Na véspera da convenção petista que lançou a campanha de Dilma Rousseff à reeleição no sábado (21), o PTB decidiu deixar a coligação da presidente para apoiar o rival Aécio Neves (PSDB).A reviravolta transfere para o tucano cerca de 40 segundos em cada bloco de propaganda eleitoral na TV. As informações são da Folha de S. Paulo.
Além disso, representa um baque no momento em que Dilma tenta mostrar força e estancar a queda nas pesquisas de intenção de voto. O apoio dos petebistas era dado como certo no comitê da presidente. Em maio, ela foi à sede do partido para celebrar a união em almoço. O PTB, no entanto, estava contrariado com o Planalto desde o início do ano.

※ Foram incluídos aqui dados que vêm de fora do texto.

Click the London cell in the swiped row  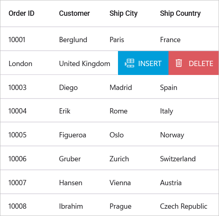[x=20, y=64]
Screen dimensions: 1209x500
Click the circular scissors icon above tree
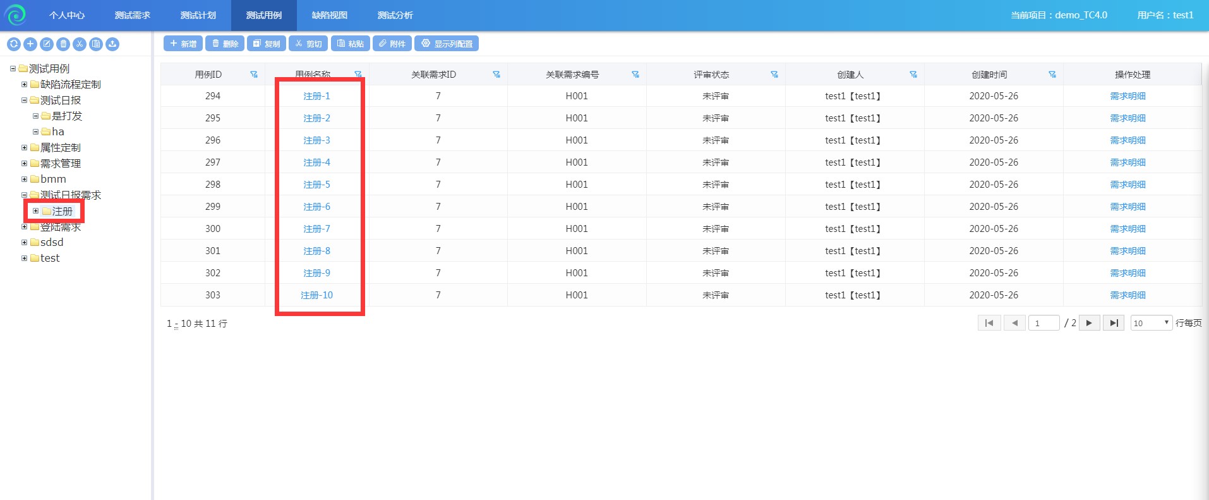pyautogui.click(x=80, y=44)
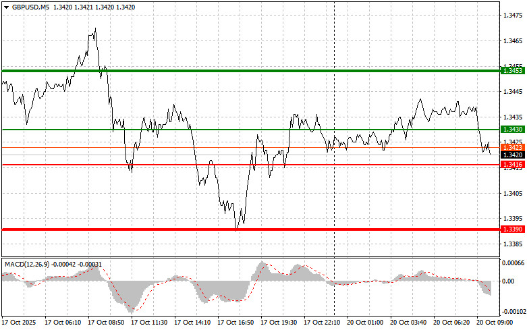Click the vertical dashed day separator line

pyautogui.click(x=335, y=202)
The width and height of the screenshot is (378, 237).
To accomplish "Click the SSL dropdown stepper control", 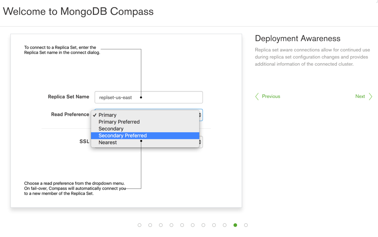I will tap(199, 142).
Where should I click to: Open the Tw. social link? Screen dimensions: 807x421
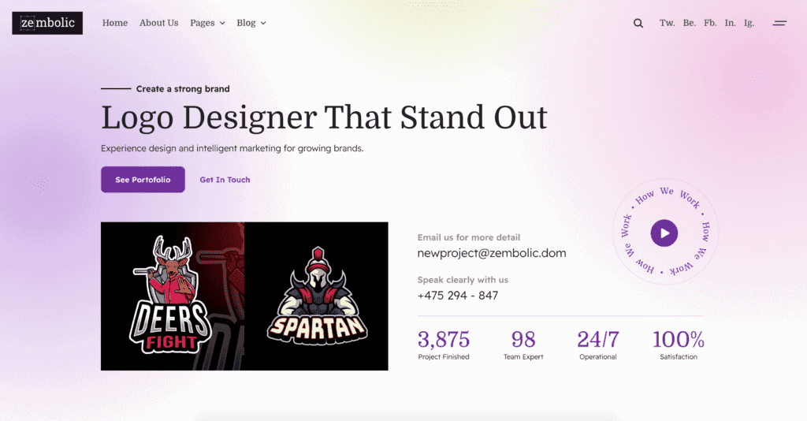[x=667, y=23]
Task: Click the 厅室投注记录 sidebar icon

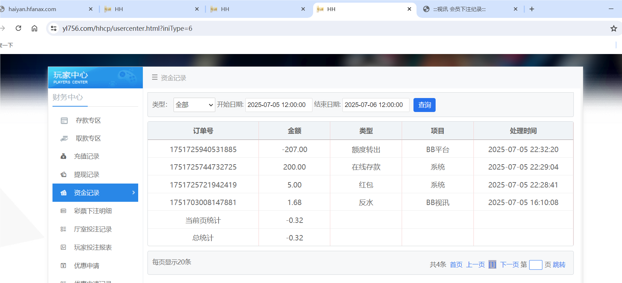Action: [64, 229]
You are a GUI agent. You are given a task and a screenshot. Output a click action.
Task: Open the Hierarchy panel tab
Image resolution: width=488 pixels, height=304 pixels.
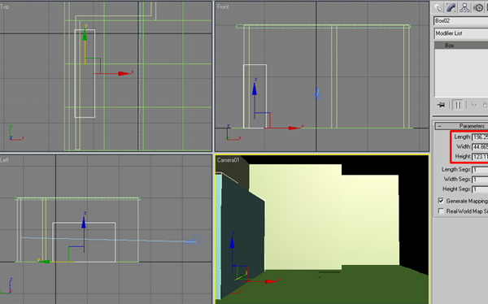464,7
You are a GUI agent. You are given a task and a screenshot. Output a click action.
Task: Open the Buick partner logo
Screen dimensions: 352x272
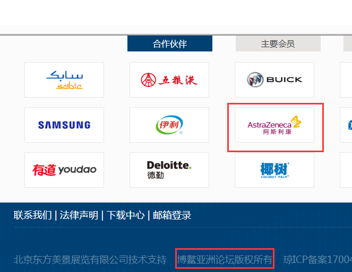[x=274, y=80]
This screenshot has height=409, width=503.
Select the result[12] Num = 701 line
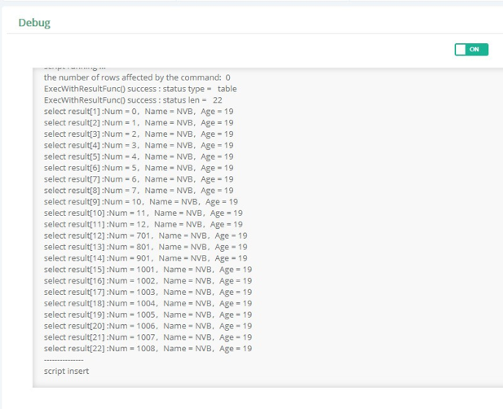(145, 235)
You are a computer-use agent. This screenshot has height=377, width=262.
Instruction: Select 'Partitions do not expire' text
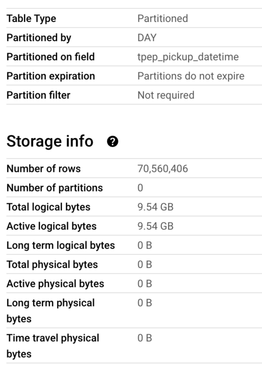tap(191, 76)
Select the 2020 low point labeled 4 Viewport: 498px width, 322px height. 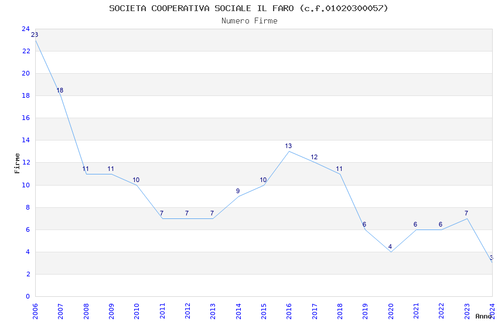click(390, 246)
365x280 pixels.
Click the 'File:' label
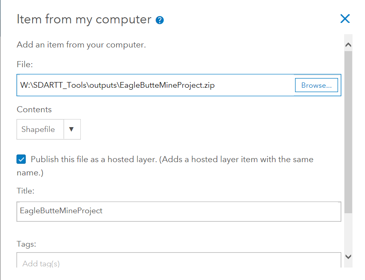click(x=25, y=64)
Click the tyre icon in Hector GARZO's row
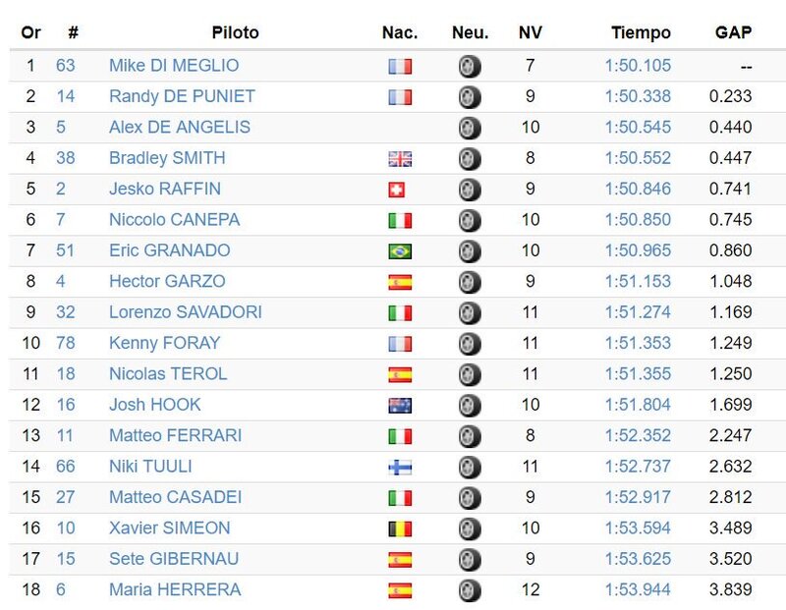Image resolution: width=786 pixels, height=610 pixels. [470, 282]
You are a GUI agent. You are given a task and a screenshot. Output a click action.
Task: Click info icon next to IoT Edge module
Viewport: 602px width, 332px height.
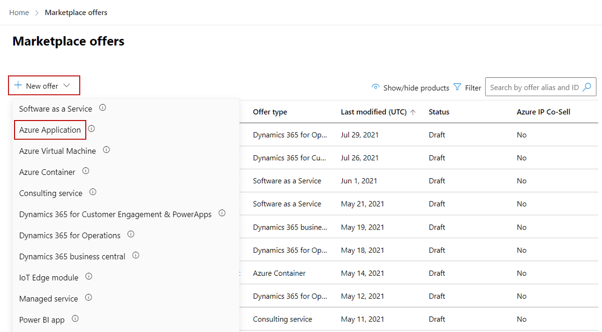(x=89, y=277)
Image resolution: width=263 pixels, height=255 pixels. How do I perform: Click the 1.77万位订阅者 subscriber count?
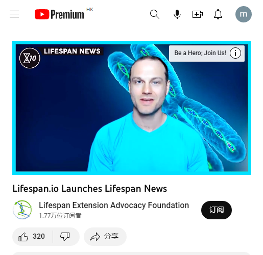tap(60, 216)
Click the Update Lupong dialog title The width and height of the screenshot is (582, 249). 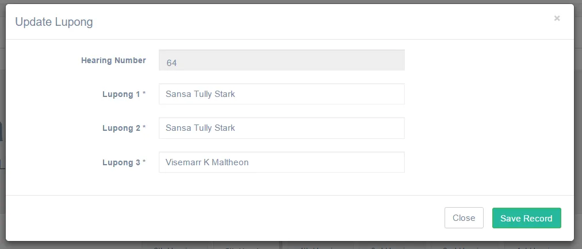[x=54, y=22]
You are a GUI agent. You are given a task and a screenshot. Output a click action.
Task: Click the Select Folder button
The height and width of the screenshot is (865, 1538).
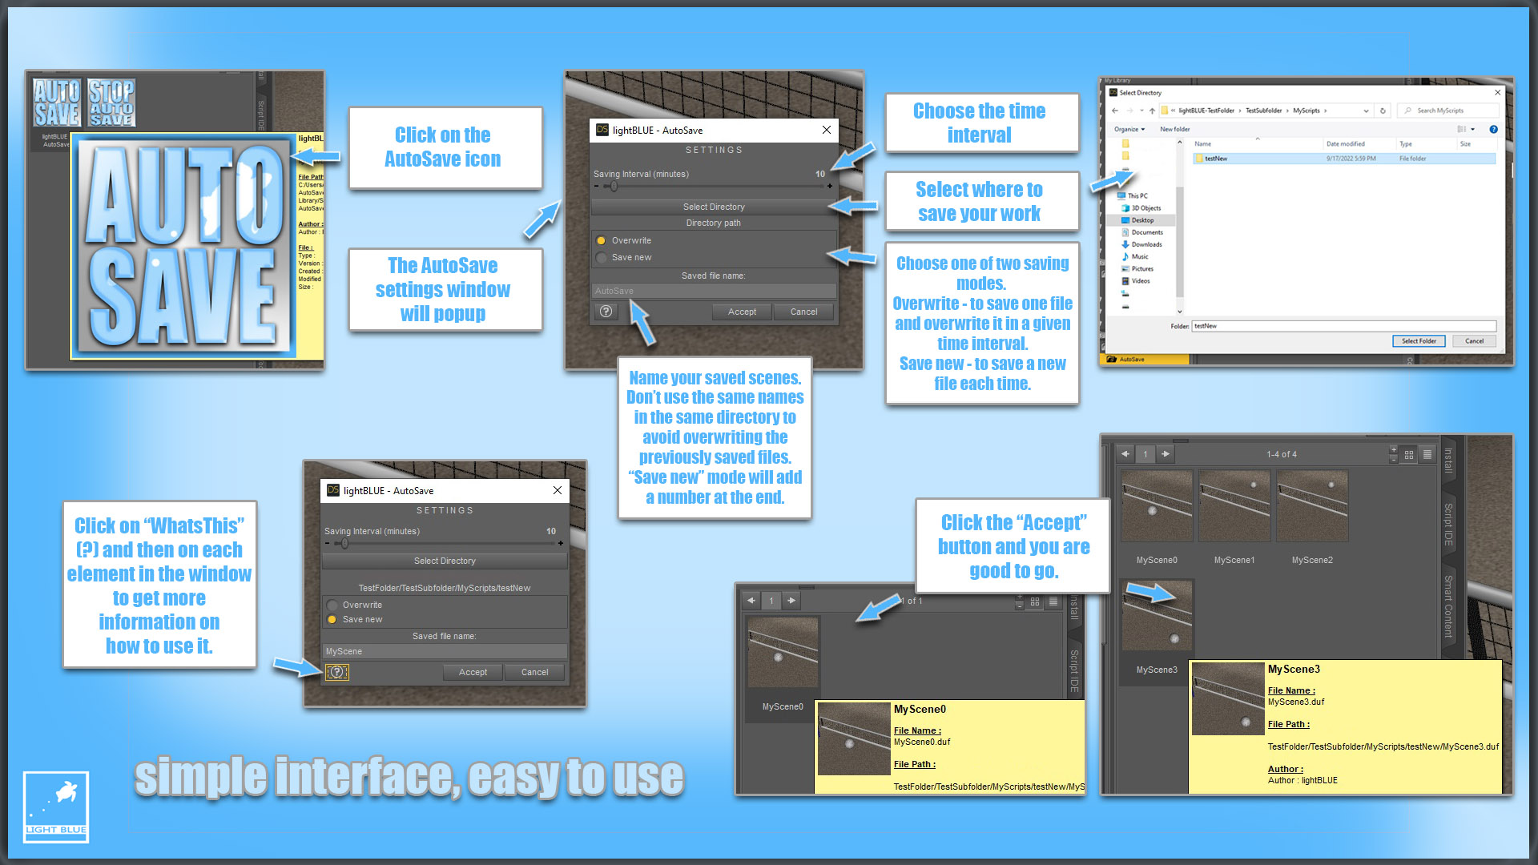tap(1419, 341)
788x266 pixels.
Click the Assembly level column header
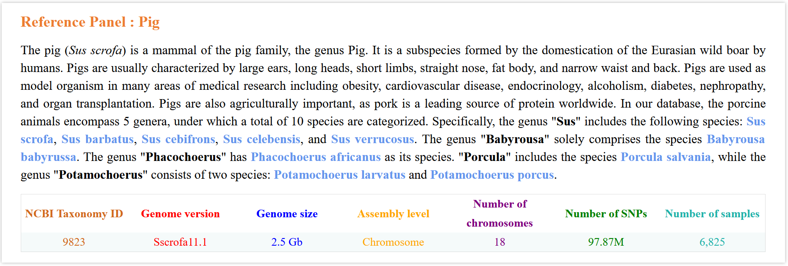[393, 213]
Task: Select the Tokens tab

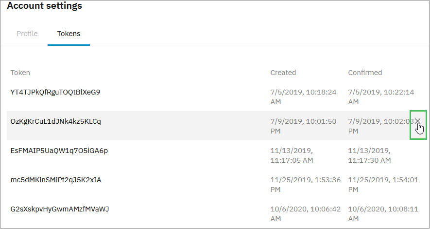Action: click(x=69, y=34)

Seus dirigentes se sentiram preteridos na reforma ministerial, feita justamente para ampliar o tempo de Dilma na TV.
Por semanas a fio, o partido ouviu que seu presidente, o ex-deputado Benito Gama (BA), seria nomeado para o Ministério do Turismo. Dilma trocou os ocupantes de diversas pastas sem cumprir a promessa. Irritado, Gama disse no início de fevereiro que abria mão do cargo.
O apoio do PTB a Aécio era defendido desde o ano passado pelo ex-deputado Roberto Jefferson, que está preso no Rio e presidiu o partido até ser condenado no processo do mensalão. Ele foi obrigado a ceder à maioria da bancada no Congresso, que preferia apoiar Dilma e manter boas relações com o Planalto.